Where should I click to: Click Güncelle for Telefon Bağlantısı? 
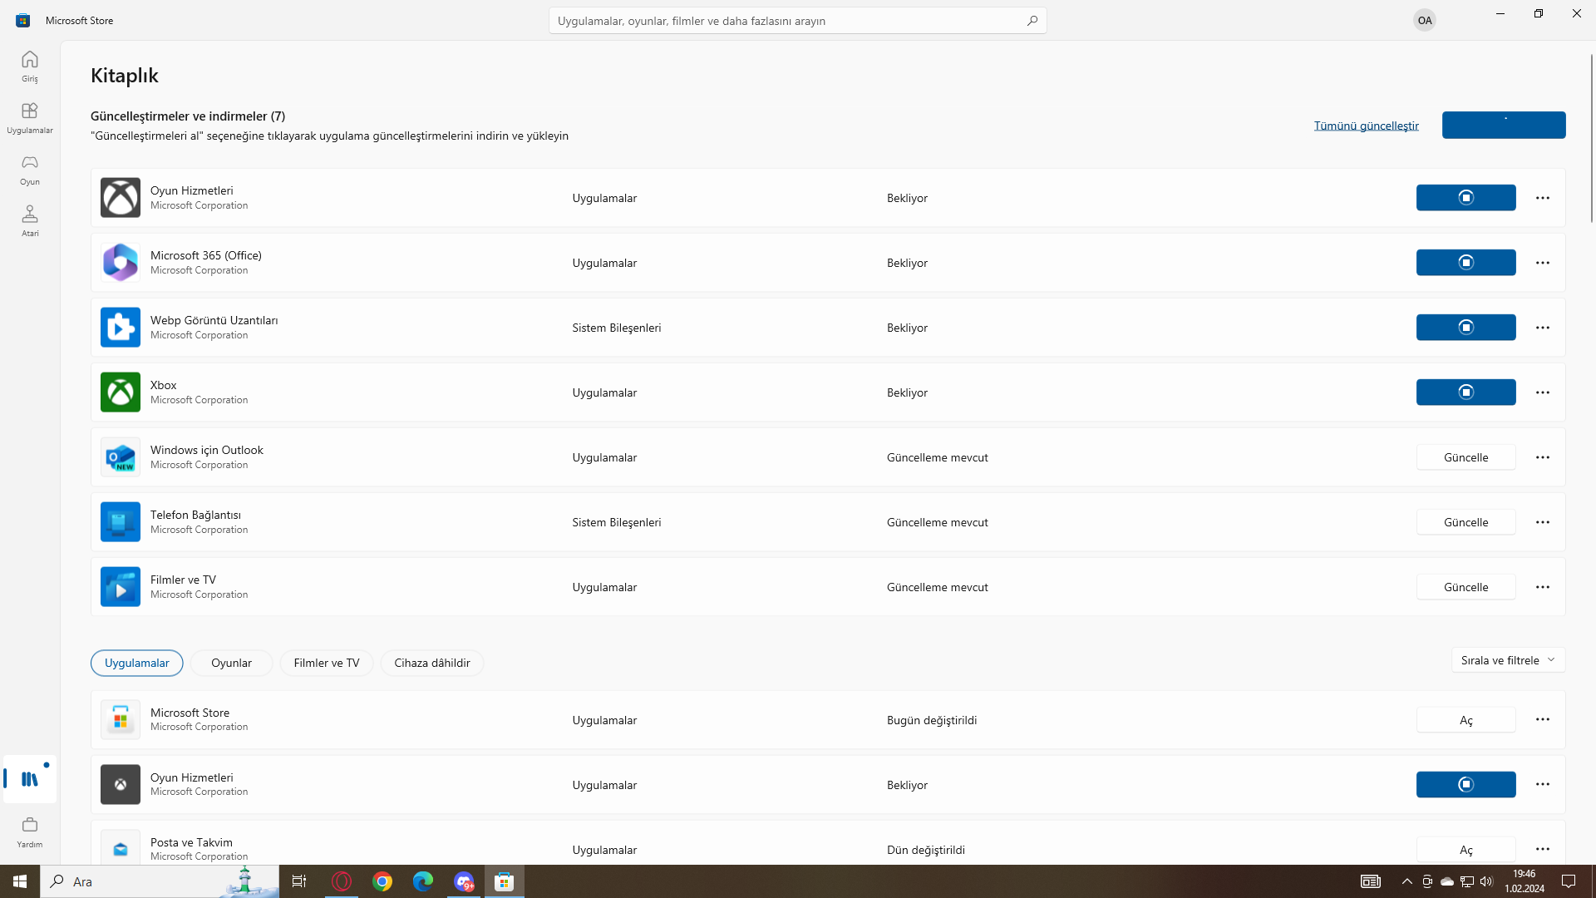(x=1465, y=522)
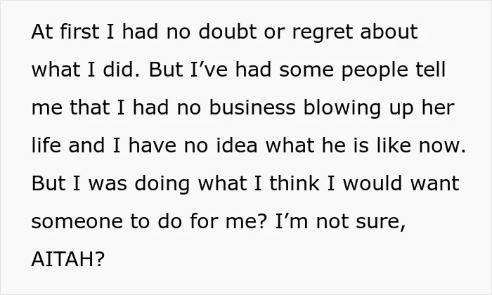Click the word 'business' in the third line

pyautogui.click(x=252, y=107)
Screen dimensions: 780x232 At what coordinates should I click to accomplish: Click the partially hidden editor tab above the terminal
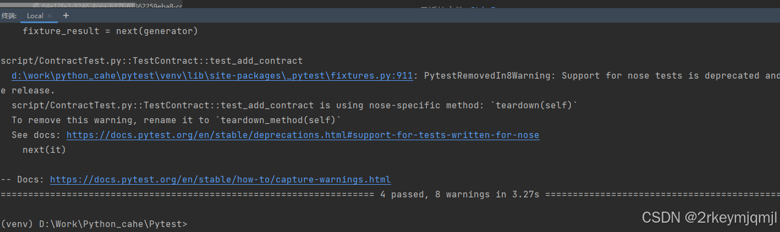click(x=110, y=4)
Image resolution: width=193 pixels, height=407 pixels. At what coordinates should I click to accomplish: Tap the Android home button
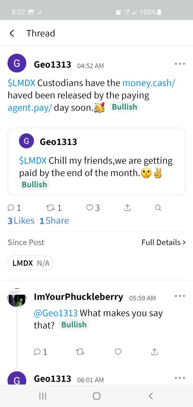97,396
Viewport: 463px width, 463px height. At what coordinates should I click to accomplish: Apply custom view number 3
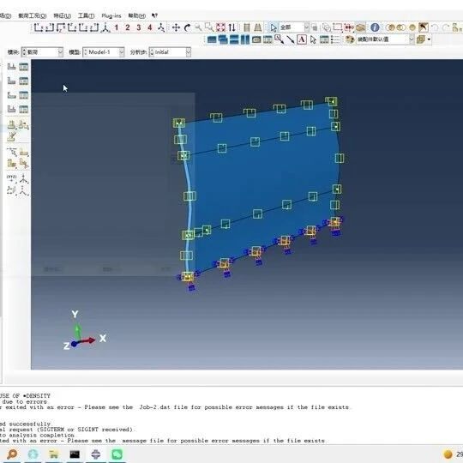[x=139, y=27]
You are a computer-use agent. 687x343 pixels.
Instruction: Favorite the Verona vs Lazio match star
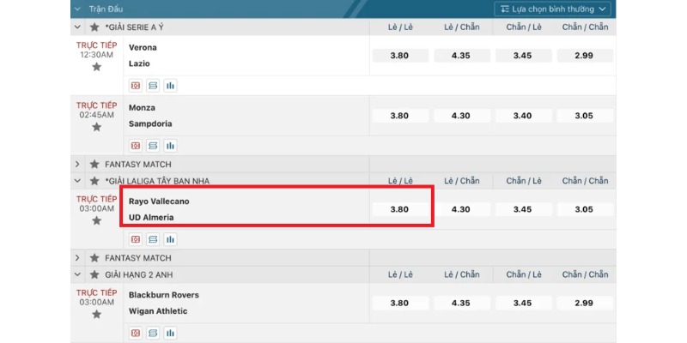pos(96,67)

+++

§ **Problem description**:
Rewrite the items from the line containing "You are a computer-use agent. 687x343 pixels." through the end of the items as a numbered list, skipping blank lines and leaving out the pictures.

§ **Answer to this problem**:
1. You are a computer-use agent. 687x343 pixels.
2. Instruction: Favorite the Verona vs Lazio match star
3. pos(96,67)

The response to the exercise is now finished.